On the day Facebook launched its new software for Android, Home, WIRED scored an interview with Mark Zuckerberg in order to chat about the product and what the future holds. Here are some choice cuts from the Big Blue's head honcho, before you go read the whole thing.
On the motivations behind Home:
Facebook accounts for 23 percent of the time people spend on smartphones. The next-biggest ones are Instagram and Google Maps, which are each at 3 percent. For the past 18 months, we spent our efforts building good versions of Facebook's mobile apps. But the design was still very close to what we have on the desktop. We knew that we could do better.
On not building a phone from scratch:
We're a community of a billion-plus people, and the best-selling phones-apart from the iPhone-can sell 10, 20 million. If we did build a phone, we'd only reach 1 or 2 percent of our users. That doesn't do anything awesome for us. We wanted to turn as many phones as possible into "Facebook phones." That's what Facebook Home is.
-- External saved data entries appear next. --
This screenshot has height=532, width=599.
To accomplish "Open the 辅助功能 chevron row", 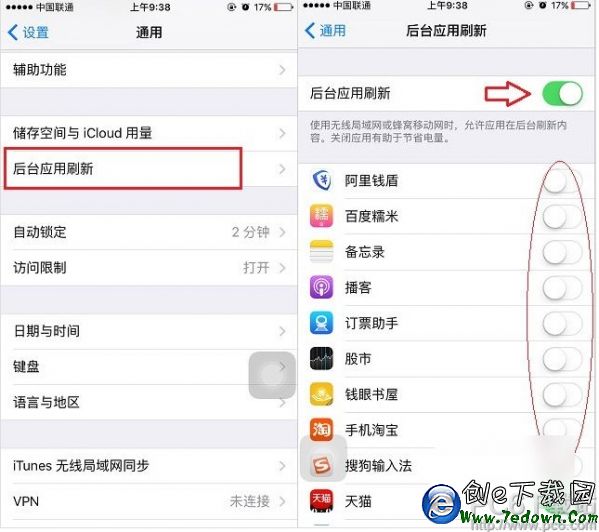I will [x=149, y=70].
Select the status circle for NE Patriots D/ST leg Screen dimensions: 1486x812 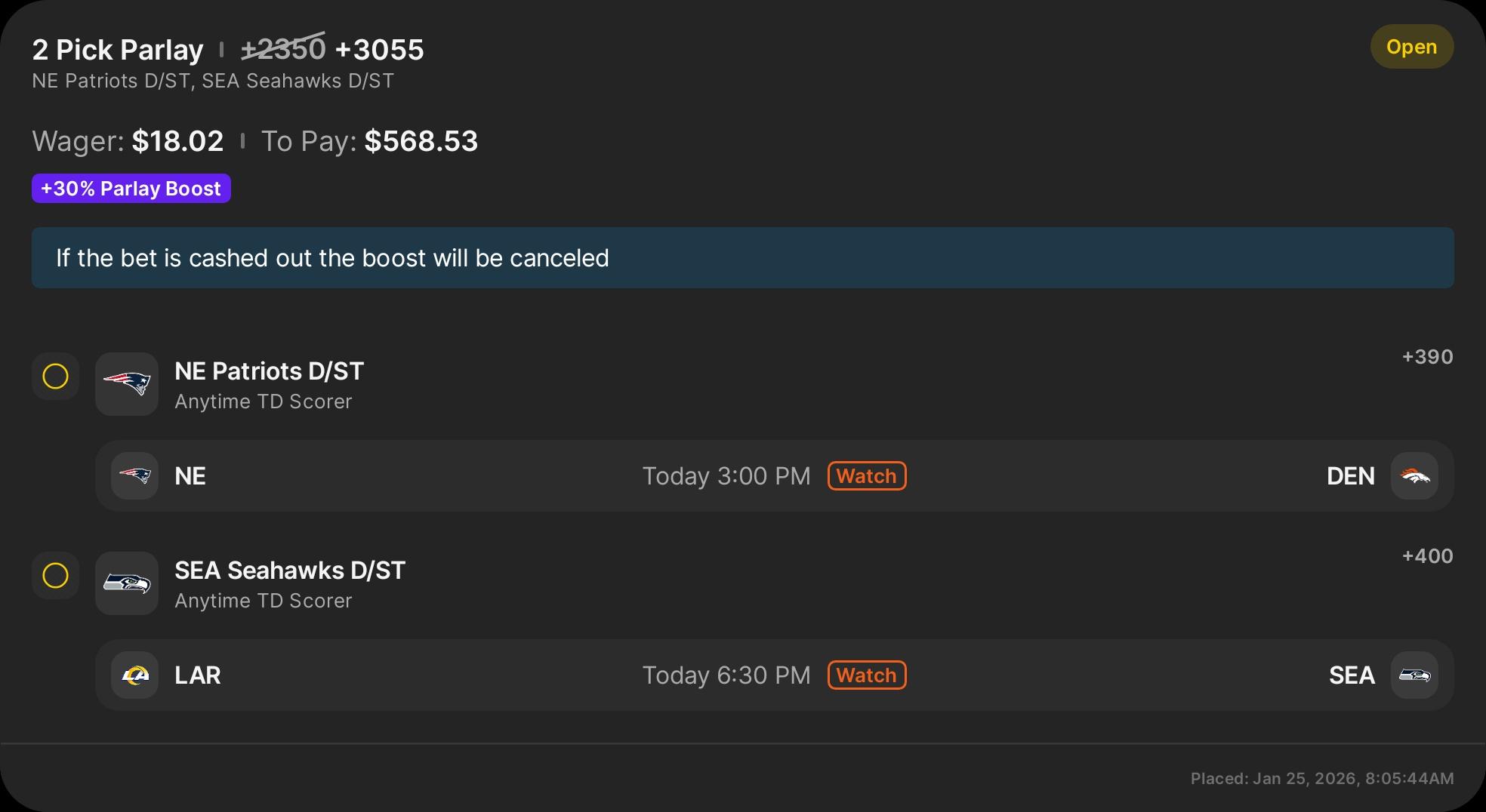pyautogui.click(x=55, y=376)
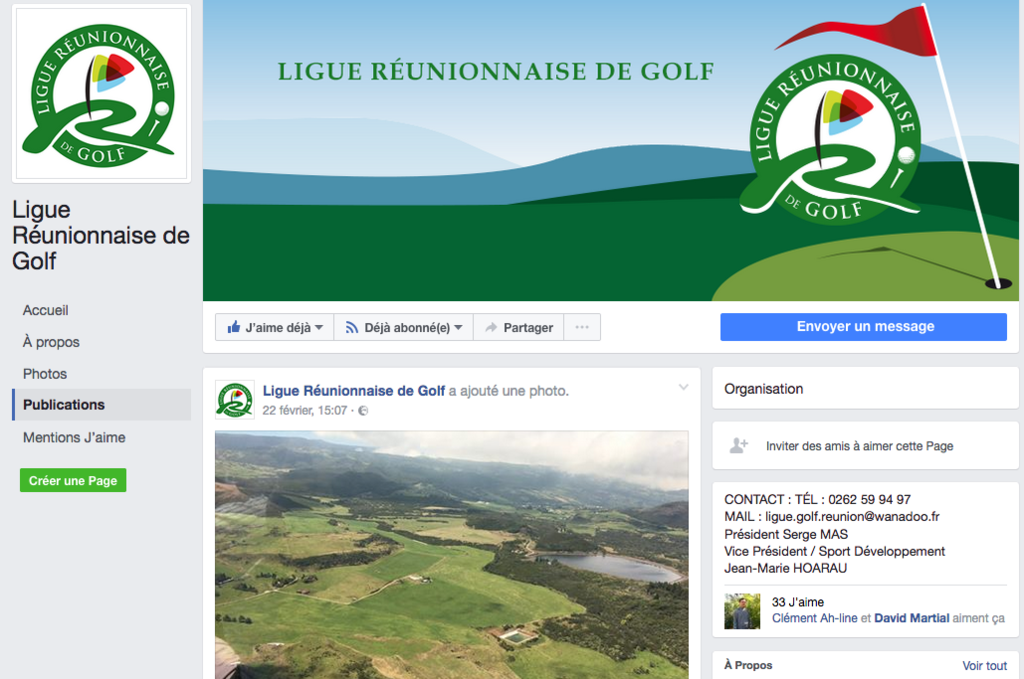
Task: Open the post options chevron at top right
Action: [684, 387]
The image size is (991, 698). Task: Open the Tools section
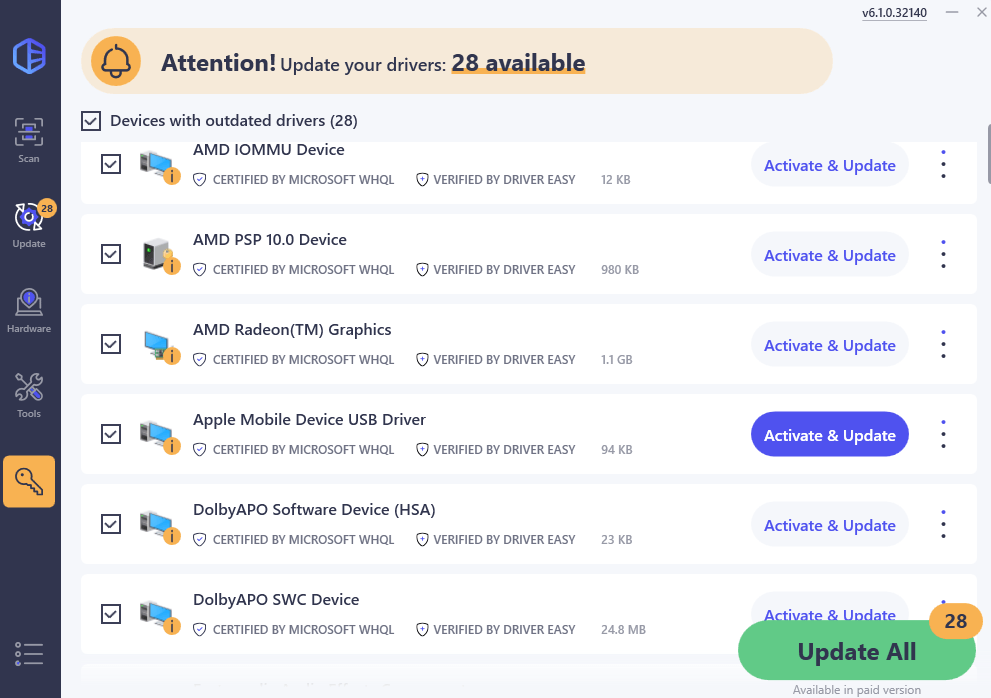(x=29, y=395)
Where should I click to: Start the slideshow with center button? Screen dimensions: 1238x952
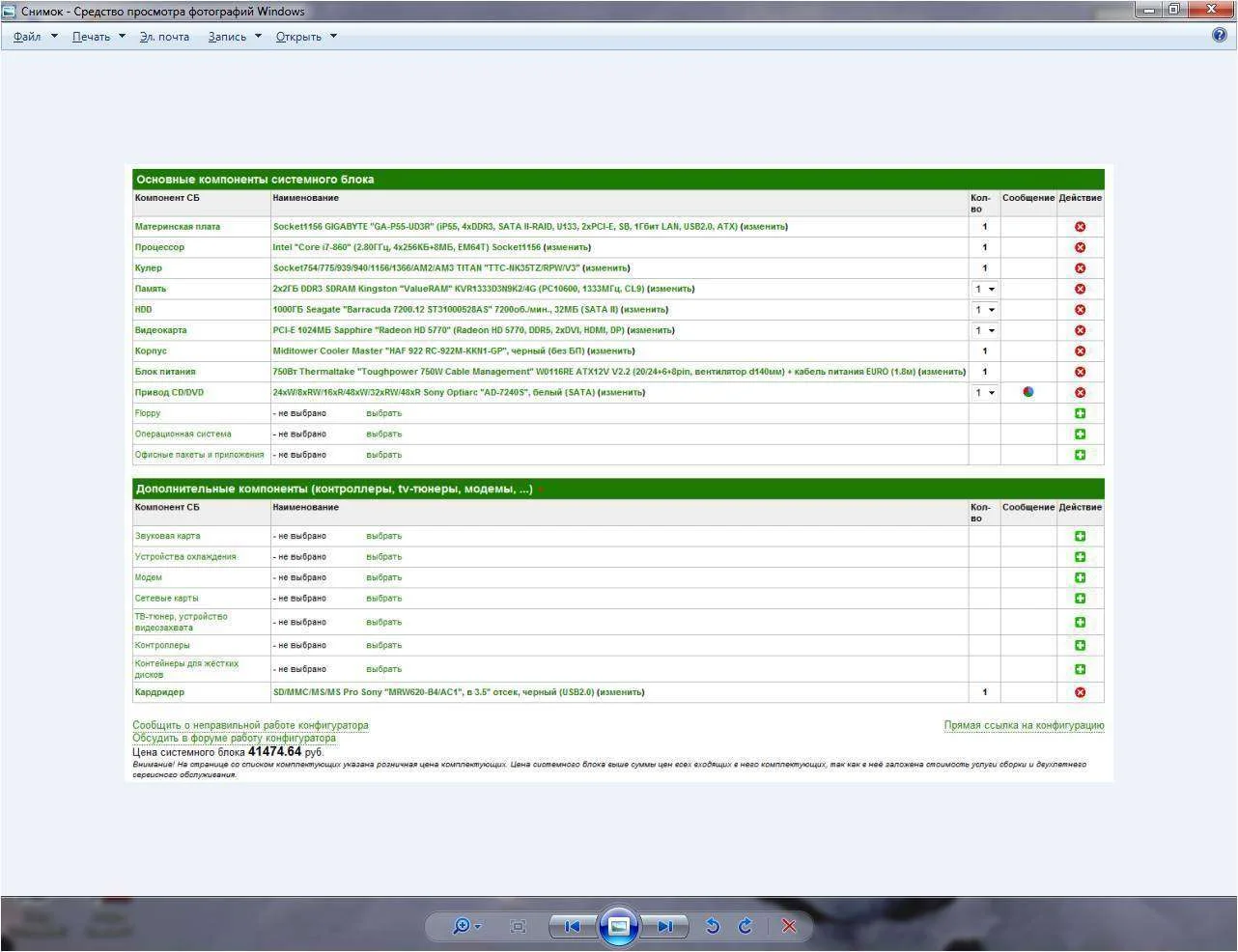(x=618, y=926)
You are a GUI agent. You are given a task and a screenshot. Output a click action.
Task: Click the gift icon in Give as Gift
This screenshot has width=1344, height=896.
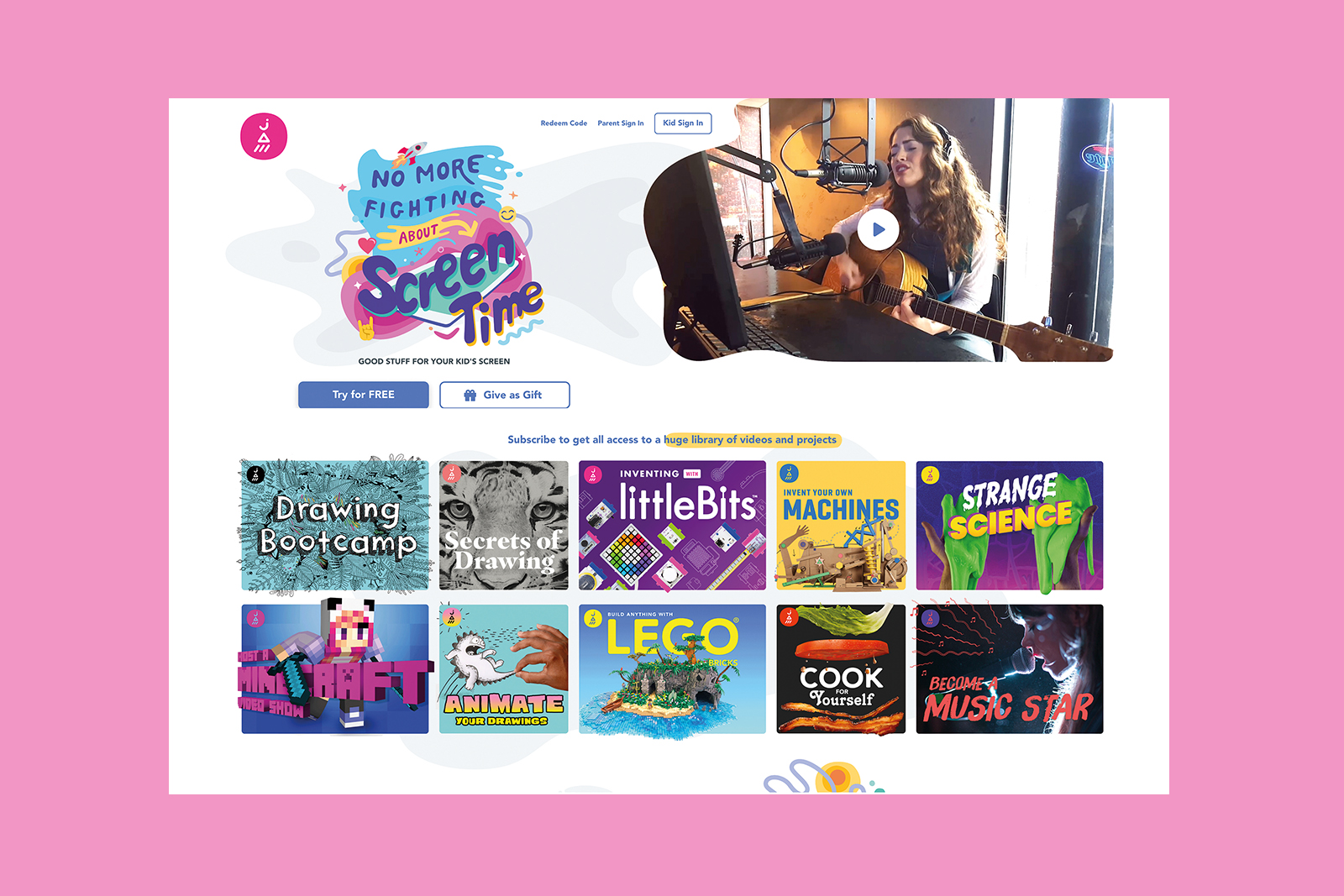(470, 395)
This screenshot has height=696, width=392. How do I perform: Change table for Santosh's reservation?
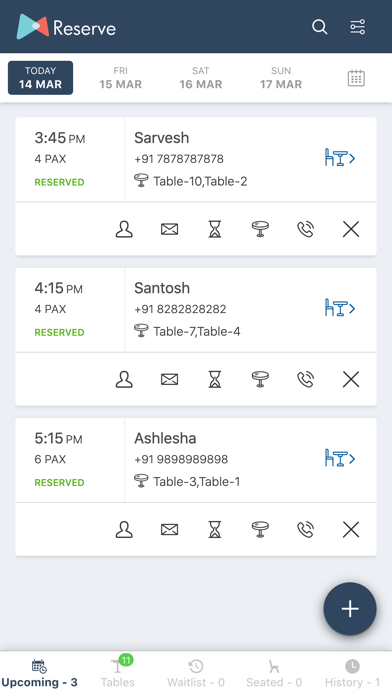coord(260,380)
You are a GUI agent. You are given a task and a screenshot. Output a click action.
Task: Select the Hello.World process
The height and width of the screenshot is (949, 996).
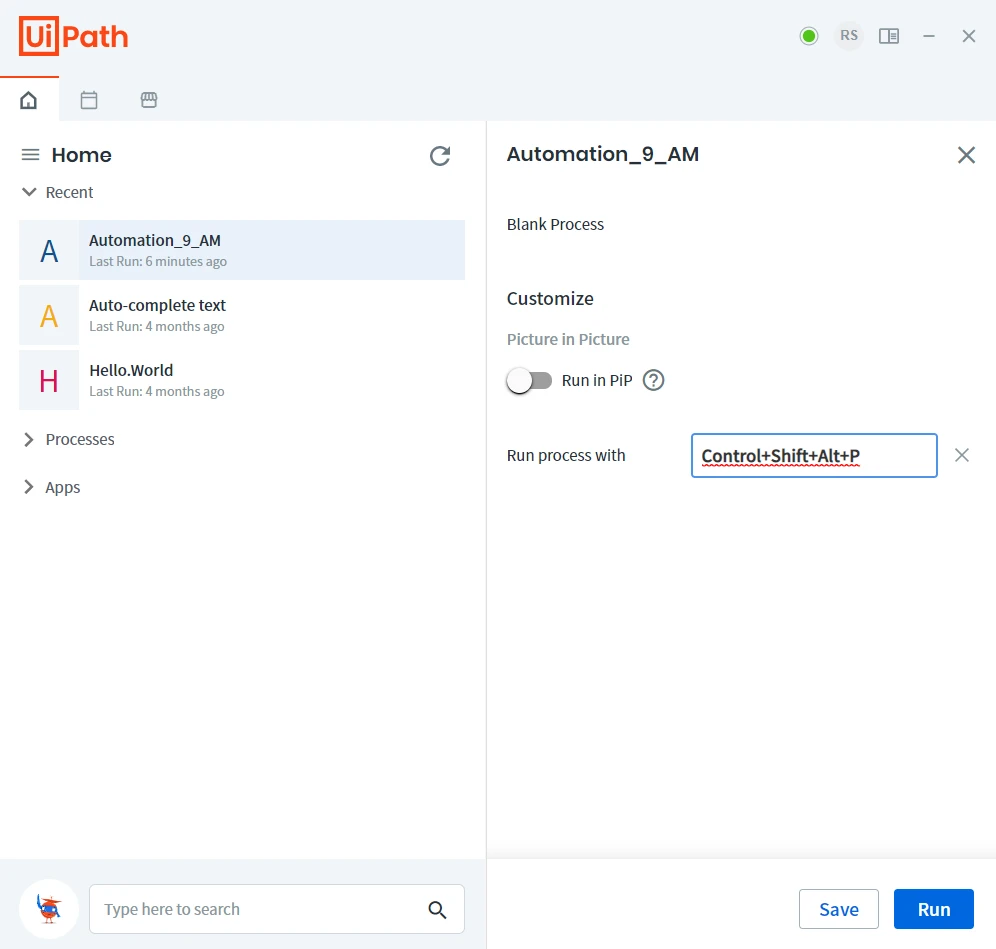[242, 380]
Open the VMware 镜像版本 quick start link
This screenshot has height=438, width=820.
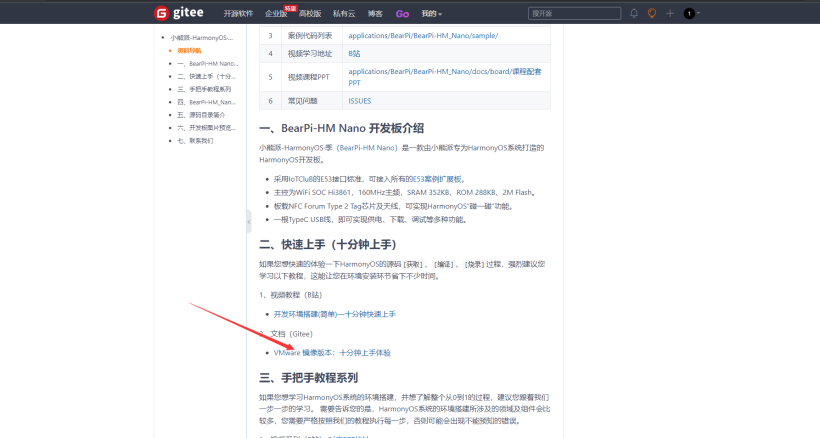click(332, 353)
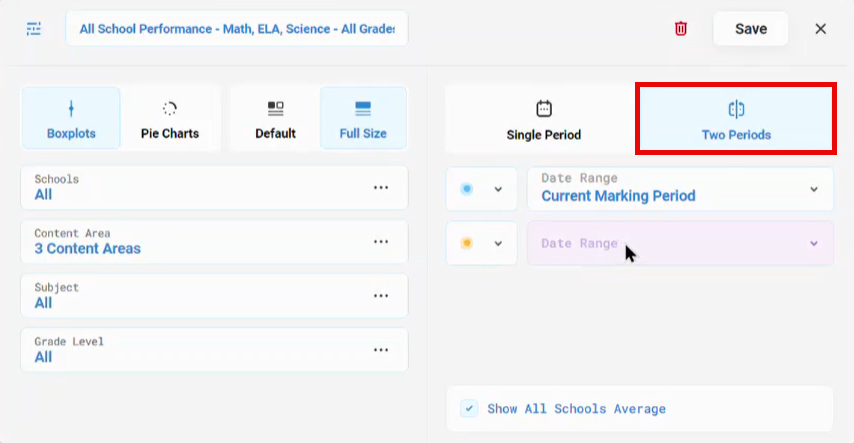
Task: Open Grade Level three-dot menu
Action: [x=381, y=350]
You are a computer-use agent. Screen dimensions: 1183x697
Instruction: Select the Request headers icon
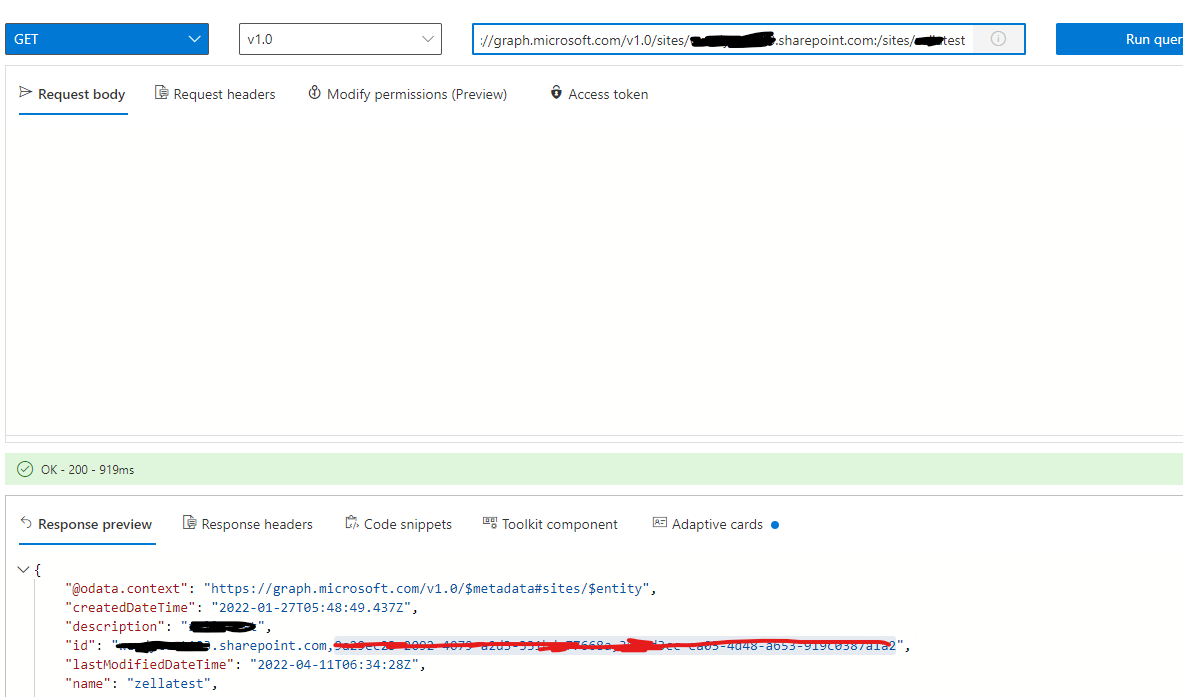point(161,93)
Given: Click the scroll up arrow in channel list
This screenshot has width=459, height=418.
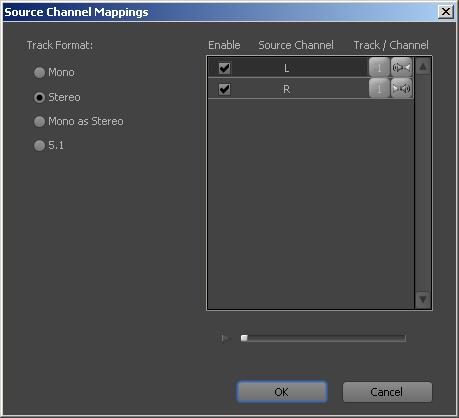Looking at the screenshot, I should pos(423,66).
On whether Home will make it to iPhone:
That's above my pay grade to be able to answer that... Look, I would love for that answer to be yes. We are trying to build a community. We have a billion folks using our services now, and we want to get to 3 or 5 billion one day. We're going to do that by building the best experience across all devices... Of course, a lot of people also love iPhones-I love mine, and I would like to be able to deliver Facebook Home there as well.
On the future of sharing:
We talk about [a] Moore's law of sharing, but we never meant that all this will happen on Facebook-it will happen in the world. Our challenge is to make that happen on Facebook... Three years from now, people are going to be sharing eight to 10 times as much stuff. We'd better be there, because if we're not, some other service will be.
On life outside Facebook:
I teach a middle school class over in East Menlo Park... It's on how to build a business. Every Tuesday we go over one skill, and each group has a side project. When the class ends, they'll come to Facebook and sell the products they've made, like they're marketing them.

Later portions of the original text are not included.